Maher previously invited trumpeter and composer Wynton Marsalis to speak about where the country is headed. Frequent flyer Marsalis always uses his car for fear of flying, and he compared his meetings with ordinary people as a refutation of the idea that those who do not have the same beliefs are the enemy.

“Do I want to fight you or join you?” Marsalis asked. “That’s what jazz is really about.” He spoke of the notion of “sharing the space,” where in music people work with each other to create something bigger than themselves. “So we go back and forth,” Marsalis said. “It’s not all fun and games. It can get hot sometimes.”

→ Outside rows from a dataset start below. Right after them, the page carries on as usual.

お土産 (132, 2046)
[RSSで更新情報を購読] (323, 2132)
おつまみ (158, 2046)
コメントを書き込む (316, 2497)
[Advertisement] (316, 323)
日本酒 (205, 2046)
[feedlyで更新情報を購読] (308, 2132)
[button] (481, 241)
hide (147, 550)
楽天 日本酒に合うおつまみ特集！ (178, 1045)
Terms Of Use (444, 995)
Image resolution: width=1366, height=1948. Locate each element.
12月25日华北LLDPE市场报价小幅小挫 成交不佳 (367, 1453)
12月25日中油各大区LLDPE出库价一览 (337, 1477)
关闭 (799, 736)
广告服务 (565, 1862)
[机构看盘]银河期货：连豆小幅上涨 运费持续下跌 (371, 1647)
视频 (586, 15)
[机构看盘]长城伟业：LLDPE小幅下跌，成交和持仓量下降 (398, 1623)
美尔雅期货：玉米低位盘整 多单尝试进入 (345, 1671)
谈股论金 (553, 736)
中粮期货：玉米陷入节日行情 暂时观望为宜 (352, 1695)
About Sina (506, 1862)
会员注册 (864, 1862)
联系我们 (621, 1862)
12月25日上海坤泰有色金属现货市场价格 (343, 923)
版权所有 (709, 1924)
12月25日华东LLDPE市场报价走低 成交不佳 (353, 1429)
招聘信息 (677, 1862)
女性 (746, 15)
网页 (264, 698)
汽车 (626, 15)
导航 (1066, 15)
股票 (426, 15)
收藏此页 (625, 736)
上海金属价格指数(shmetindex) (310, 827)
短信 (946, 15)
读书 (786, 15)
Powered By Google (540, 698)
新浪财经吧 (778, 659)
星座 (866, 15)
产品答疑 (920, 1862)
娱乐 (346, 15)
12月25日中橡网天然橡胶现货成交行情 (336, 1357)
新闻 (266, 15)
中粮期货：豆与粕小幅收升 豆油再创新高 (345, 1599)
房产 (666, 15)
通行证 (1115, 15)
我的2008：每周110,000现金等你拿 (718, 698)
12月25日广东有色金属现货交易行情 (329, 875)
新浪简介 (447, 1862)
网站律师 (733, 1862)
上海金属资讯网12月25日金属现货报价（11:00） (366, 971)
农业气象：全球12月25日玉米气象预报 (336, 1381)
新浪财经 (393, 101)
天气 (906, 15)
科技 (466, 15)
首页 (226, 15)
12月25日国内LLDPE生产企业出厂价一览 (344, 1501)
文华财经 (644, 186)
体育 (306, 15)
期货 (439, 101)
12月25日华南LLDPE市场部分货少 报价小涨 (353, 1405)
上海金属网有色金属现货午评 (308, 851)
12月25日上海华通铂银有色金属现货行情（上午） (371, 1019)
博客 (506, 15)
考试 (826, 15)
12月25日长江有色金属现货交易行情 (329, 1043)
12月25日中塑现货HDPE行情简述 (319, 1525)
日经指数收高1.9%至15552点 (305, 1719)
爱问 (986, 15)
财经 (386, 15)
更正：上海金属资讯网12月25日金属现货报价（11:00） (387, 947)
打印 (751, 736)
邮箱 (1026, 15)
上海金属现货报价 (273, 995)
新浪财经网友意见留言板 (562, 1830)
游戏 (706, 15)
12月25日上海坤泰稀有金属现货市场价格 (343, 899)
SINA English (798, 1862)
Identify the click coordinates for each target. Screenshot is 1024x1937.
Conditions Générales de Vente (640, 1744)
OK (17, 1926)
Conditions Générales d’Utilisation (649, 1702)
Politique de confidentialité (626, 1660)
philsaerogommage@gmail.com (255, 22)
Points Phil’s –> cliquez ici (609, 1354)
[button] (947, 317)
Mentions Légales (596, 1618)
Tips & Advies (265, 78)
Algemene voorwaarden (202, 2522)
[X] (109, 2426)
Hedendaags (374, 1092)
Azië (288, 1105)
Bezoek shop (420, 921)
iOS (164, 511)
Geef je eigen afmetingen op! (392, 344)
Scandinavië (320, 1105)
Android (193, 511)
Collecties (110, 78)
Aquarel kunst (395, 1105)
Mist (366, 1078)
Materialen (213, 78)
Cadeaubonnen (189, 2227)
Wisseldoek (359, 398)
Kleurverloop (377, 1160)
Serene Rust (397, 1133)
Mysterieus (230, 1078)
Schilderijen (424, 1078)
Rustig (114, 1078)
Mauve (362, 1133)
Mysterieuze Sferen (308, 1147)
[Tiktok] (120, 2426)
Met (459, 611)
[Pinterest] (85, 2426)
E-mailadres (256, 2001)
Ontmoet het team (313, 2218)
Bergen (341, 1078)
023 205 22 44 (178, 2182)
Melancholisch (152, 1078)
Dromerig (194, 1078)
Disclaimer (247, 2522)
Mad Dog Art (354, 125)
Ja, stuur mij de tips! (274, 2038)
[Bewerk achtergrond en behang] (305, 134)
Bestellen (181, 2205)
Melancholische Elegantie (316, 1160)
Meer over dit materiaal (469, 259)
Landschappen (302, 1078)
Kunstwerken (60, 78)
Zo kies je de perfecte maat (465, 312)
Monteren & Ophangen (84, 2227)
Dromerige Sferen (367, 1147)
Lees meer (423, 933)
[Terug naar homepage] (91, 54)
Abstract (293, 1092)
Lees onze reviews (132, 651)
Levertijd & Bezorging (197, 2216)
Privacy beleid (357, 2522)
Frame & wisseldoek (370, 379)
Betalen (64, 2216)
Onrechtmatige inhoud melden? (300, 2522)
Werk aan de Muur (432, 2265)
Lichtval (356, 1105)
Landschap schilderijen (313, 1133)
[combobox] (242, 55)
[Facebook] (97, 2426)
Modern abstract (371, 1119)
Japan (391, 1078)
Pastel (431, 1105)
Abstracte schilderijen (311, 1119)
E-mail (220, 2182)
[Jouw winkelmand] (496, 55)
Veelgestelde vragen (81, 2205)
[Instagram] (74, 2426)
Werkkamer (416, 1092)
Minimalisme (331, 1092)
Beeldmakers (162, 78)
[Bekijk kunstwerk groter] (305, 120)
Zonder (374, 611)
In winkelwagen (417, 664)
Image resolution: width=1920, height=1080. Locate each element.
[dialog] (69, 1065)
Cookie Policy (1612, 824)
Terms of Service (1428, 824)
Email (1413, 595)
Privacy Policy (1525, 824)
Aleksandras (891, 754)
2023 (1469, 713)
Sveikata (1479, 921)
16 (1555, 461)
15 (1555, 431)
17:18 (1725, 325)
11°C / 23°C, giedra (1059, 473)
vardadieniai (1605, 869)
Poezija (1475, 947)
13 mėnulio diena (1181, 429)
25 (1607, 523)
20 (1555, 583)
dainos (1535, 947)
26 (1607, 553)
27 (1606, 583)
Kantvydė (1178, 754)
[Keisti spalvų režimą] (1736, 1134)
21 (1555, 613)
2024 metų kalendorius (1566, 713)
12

Maher’s “New Rules” editorial questioned why film critics, who always feel most movies don’t wake up enough, are so enthusiastic. Top Gun: Maverickwhich they give a 96% approval rating on Rotten Tomatoes.

The film “makes war sexy again,” Maher said, while extolling the use of large, carbon-polluting, energy-burning planes. In effect, “we are destroying the world to protect it,” Maher said.

He noted that the film does not specify who the enemy is. “That’s on purpose. The people who made this movie knew that we’re too fractured to have an enemy we can all agree on.” He added that our enemy used to be Russia, and still could be, but “you couldn’t have the enemy as an Arab country. Asia would be racist. The next thing would be to blame China for covid.”